# chili meats - ground vs cubed



## merriman (Oct 14, 2007)

I read something that led me to believe that in the Terlingua International Chili Cookoff, people are generally using ground meat. This is the case in local contest here in MI.

However, I found that cubed/diced meat are:
1) used frequently at the International Chili Society Championships
2) specified in the base chili recipe in the "Professional Chef" textbooks
3) specified in "Cook's Illustrated Best Recipes" 
For this last one, the author's tests showed that ground meat gets grainy after stewing.

Personally, I have had very good flavor results preparing from ground meat but not from diced or cubed meat. I thought this may have to do with the thickness of my cubed meat but I've varied from ¼" to 1" and have had the same results.

For the dice/cube, I've used chuck and I've tried various ways of cooking tri-tip (as found in recipes while researching #1 above). In both cases, it was very difficult to ensure the meat was not too tough, too chewy, or too gelatinous. Also, I felt that I didn't get good flavor penetration in the meat from the other components: beer, lime, chili powder or tomatoes.

This being said, I've definitely found that near the tail-end of long cookoffs, ground meat breaks down to a grainy texture. Also, ground meat chili doesn't seem as eye-appealing; nor does it seem to embody the tradition of the dish. It seems to command the need for tortilla chips and other accouterments to make up for the lack of body and texture.

One thing I'd like to try (though breaking tradition) is to make mini-meatballs. These might hold up better than ground meat while still providing the benefit of flavor penetration, fuller mouth-feel, and visual appeal. I think I'd like to try it with beef, sausage and a touch of lamb.

So chefs, cooks and enthusiasts, I am curious what your thoughts and experiences are regarding the use of one of these approaches over the other.

What do you think?


----------



## phatch (Mar 29, 2002)

I prefer cubed myself, about 1/2 inch in size. That's a finished size so cut it larger to start. It fits on the spoon well and lets some of the rest of the chili be present too. Except for the Mexican chorizo which turns into a bright red puddle of goo when released from its casing. Excellently flavored goo though.

It sounds to me like you're not cooking the cubed meat long enough or low enough. Chili is more stew than soup.

Another good option is to use some meat from a ropa vieja (another stewed meat) which is a tender shred, neither ground nor cubed.

Because chili is best with a longish slow simmer, you need to add ingredients at the right time in the cooking so they all come to completion at the same time. If using the ropa vieja, then it's already cooked tender and flavorful so it should be added late so it doesn't overcook.
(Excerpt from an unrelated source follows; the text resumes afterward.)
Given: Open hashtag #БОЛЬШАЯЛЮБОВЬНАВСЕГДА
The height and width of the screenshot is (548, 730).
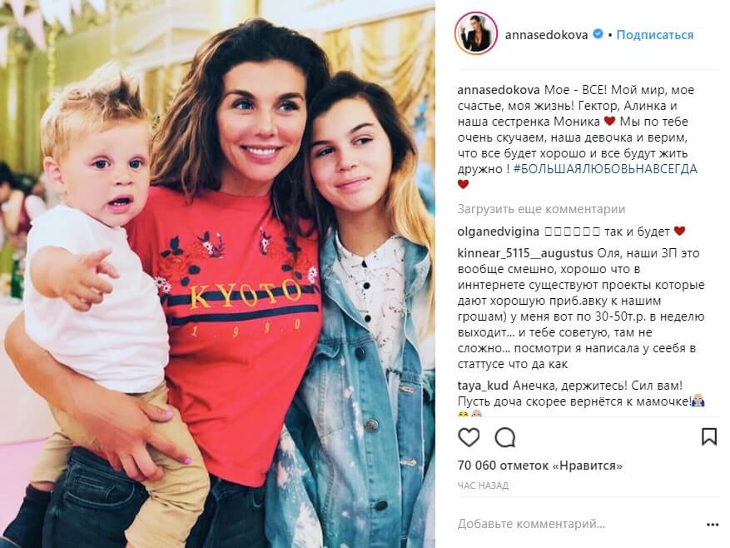Looking at the screenshot, I should [605, 169].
If you cook the beans the whole time, they'll turn to mush or break up. That's not all bad, but it should be applied properly. Cook the beans in a flavorful way so that the bean broth can be added to the chili. But also include some beans in the main pot early to break down and texturize the chili. Add the rest of the beans in the last third or so of cooking time so they are pleasantly firm and distinct.

While the beans are doing their thing, prep the vegie base (onions, garlic, chiles, tomatoes if using) with a nice saute and let that simmer along developing flavors.

Also sear off the meat and set aside to add at the right time. If it's a real tough cut of beef, add it early so it can simmer it's way to tenderness. I prefer a mix of meats, some beef, some pork and some chorizo. Each meat brings it's own flavor and texture to the chili. 

Nor should every ingredient taste the same in the mouth. It's GOOD that the meat doesn't taste like lime. It should taste like what it is accented with the broth and whatever else is on the spoon. The lime flavor, for example, will cook out of the chili if added anywhere but at the end of cooking. So it's not surprising that the meat doesn't taste like lime. 

As to the spicing, Paul Prudhomme likes to add his spices in layers. A spice mix will have a different flavor at different durations of cooking. By adding the mix a little at a time throughout the cooking time, you can bring each of these different flavors of the same spice to the finished dish yielding a more nuanced flavor than if you add it all at once. TASTE as you go so you can recognize these differences and learn what you like. You may end up using a different ratio of spices, some more,some less when cooked this way. So bloom some in the oil when you saute the vegies, and some in the beans as they cook, and as you simmer and combine the different ingredients.

Phil


----------



## rouxtheday (Jan 5, 2008)

I always use cubed. Sometimes chuck, but more often I use tri-tip because it's relatively lean but still has enough fat to get nice and tender. 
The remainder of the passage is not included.